__Stored data entries__:
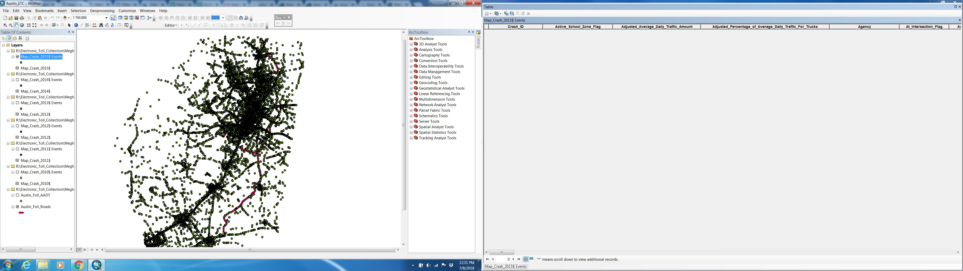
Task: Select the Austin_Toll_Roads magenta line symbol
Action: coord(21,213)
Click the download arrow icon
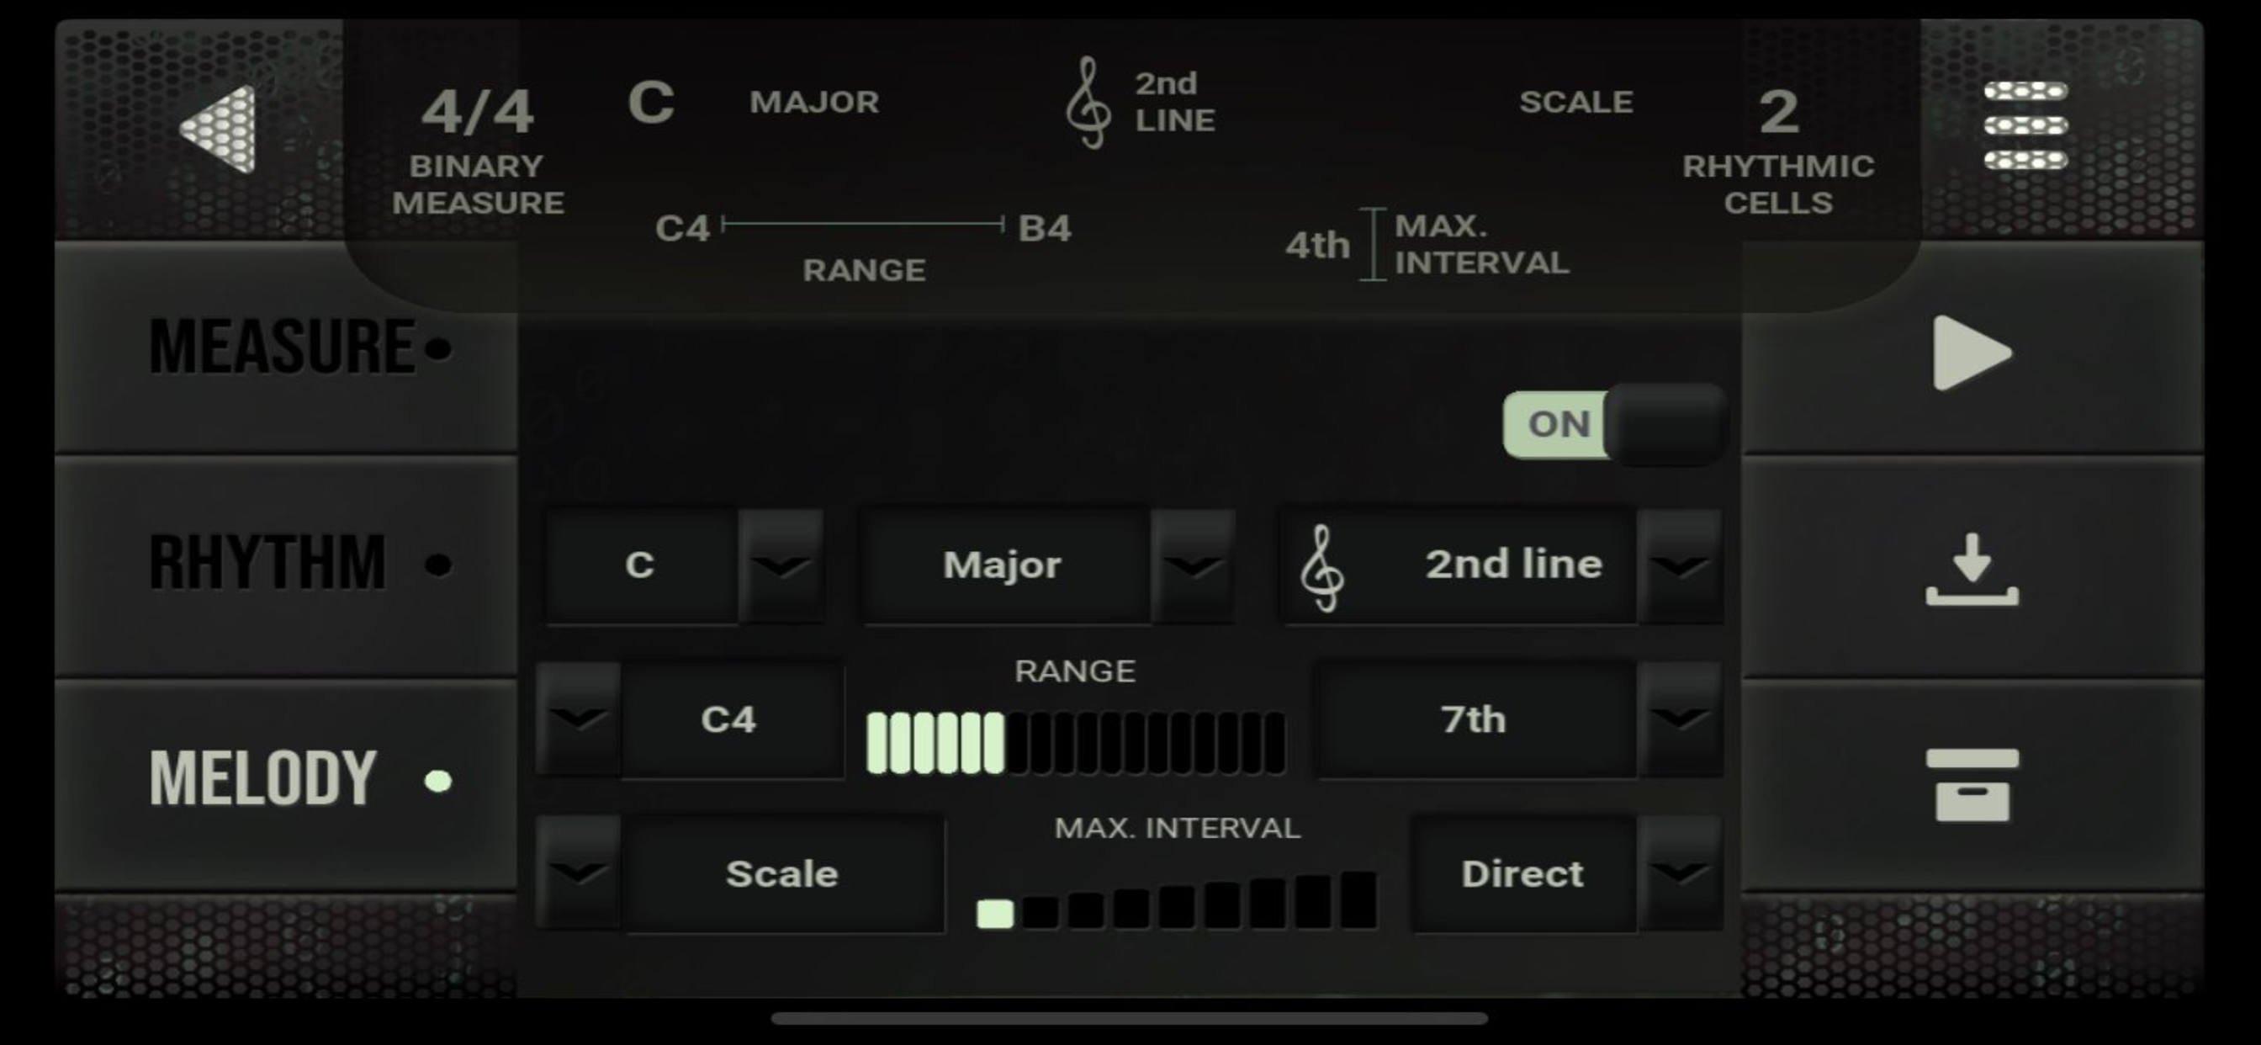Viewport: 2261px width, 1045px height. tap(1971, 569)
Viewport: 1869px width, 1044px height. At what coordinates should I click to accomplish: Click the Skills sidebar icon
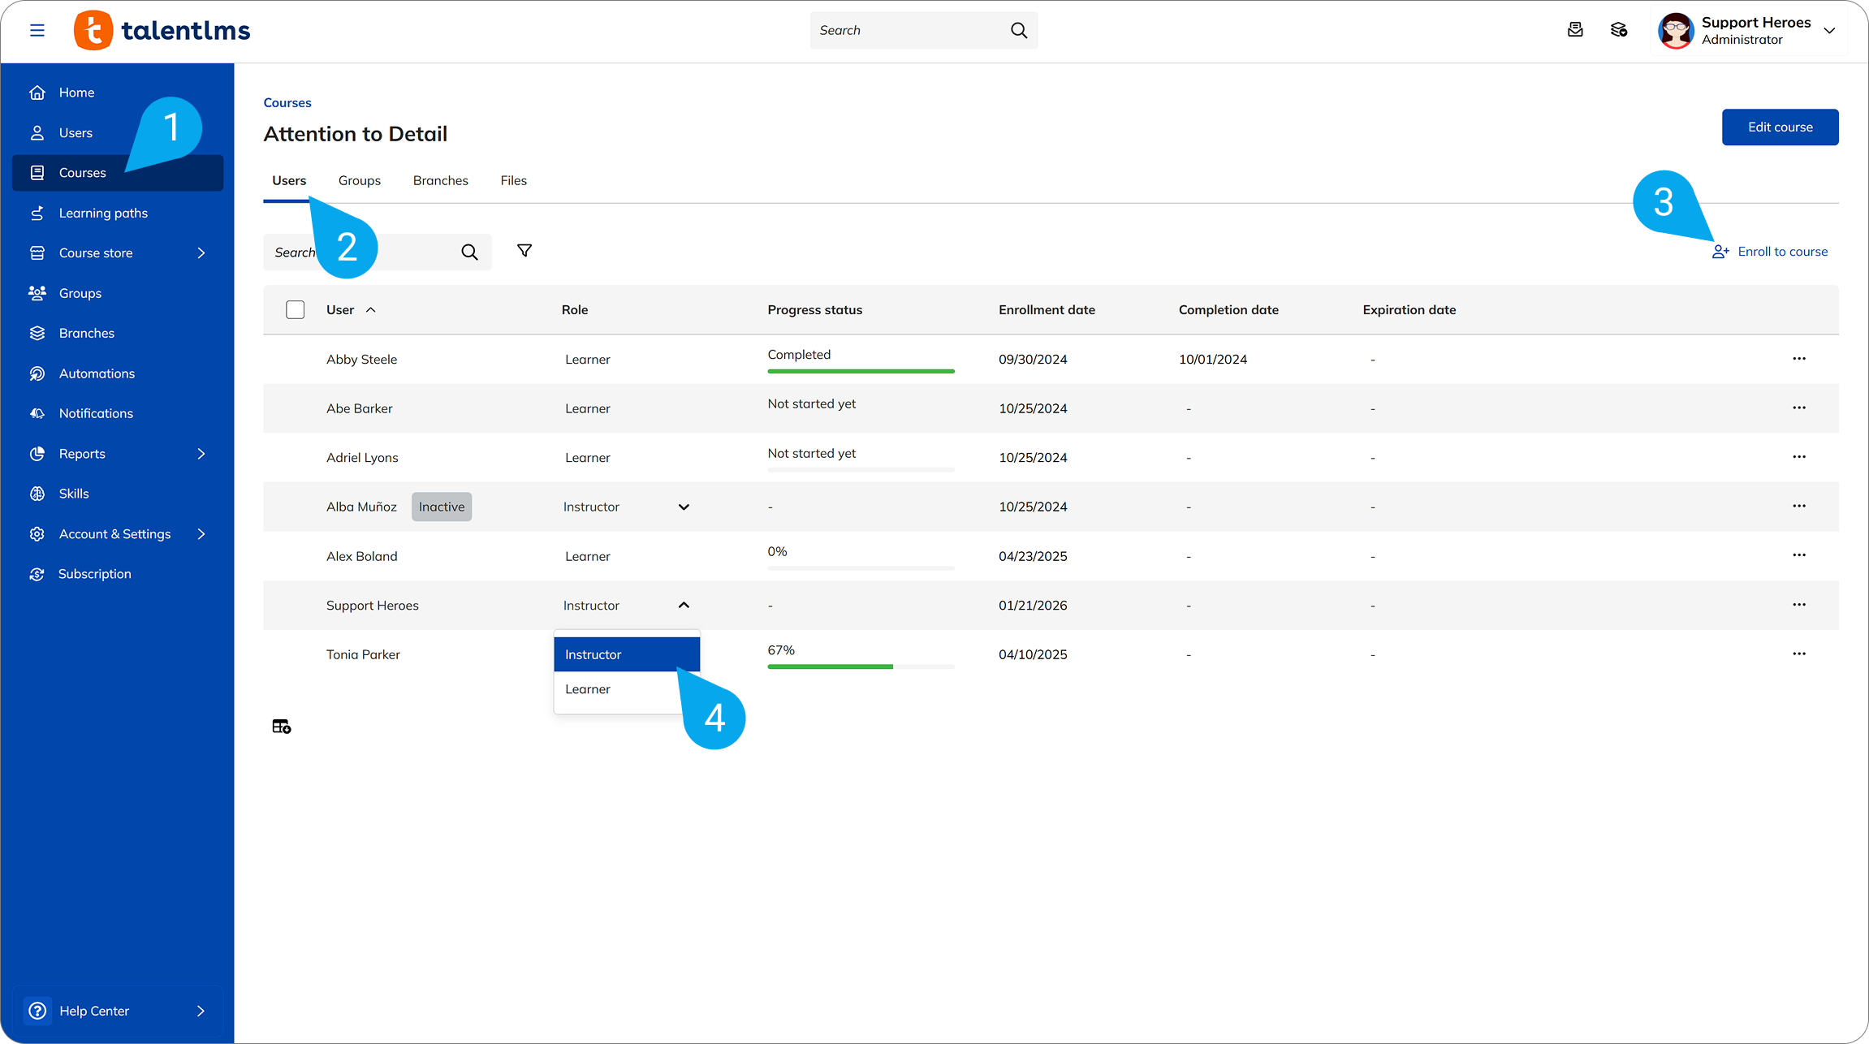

__WORK INSTRUCTION__: Beginning with the line that contains "Click the download arrow icon" and ending with the last line of the data, restate each line word for word. Exclude the pictures.

__ANSWER FOR THE TASK__:
Click the download arrow icon
Viewport: 2261px width, 1045px height. tap(1971, 569)
Viewport: 1869px width, 1044px height. At what coordinates should I click to accomplish: Click the Skills sidebar icon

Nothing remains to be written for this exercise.